• **任務說明**:
根據下文關於白玉釧的介紹回答:
1. 王夫人命玉釧給寶玉送去甚麼?
2. 金釧兒被逼死後,王夫人把甚麼加給了玉釧兒?
3. 玉釧兒為此得向王夫人做甚麼?

• **選定文本**:
白玉釧

白玉釧

玉釧,曹雪芹《紅樓夢》人物。姓白,與姐姐金釧同為王夫人房中丫頭,她與姐姐感情很深,金釧被逼跳井自殺,她知道與賈寶玉有關,心中甚恨寶玉。賈寶玉為金釧致死等事挨打,傷勢很重,王夫人做好蓮葉羹,命玉釧送去。見到寶玉,玉釧滿臉怒色,正眼也不看他一眼。寶玉只得把人支使出去,虛心下氣,溫存磨轉,並哄玉釧親嘗了一口蓮葉羹,至此玉釧臉上才有了幾分喜色。她心地善良。

人物介紹

白玉釧白玉釧
白玉釧,小說《紅樓夢》中的人物, 金釧兒的妹妹,王夫人的丫頭。金釧兒被王夫人逼死後,王夫人為了籠絡人心,收買玉釧兒,便把金釧兒的每月月錢加給玉釧兒。玉釧兒為此得給王夫人磕頭謝恩。

• **收集資料**:
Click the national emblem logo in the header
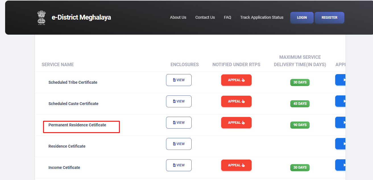 coord(42,17)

• **正確答案**:
1. 蓮葉羹。
2. 金釧兒的每月月錢。
3. 磕頭謝恩。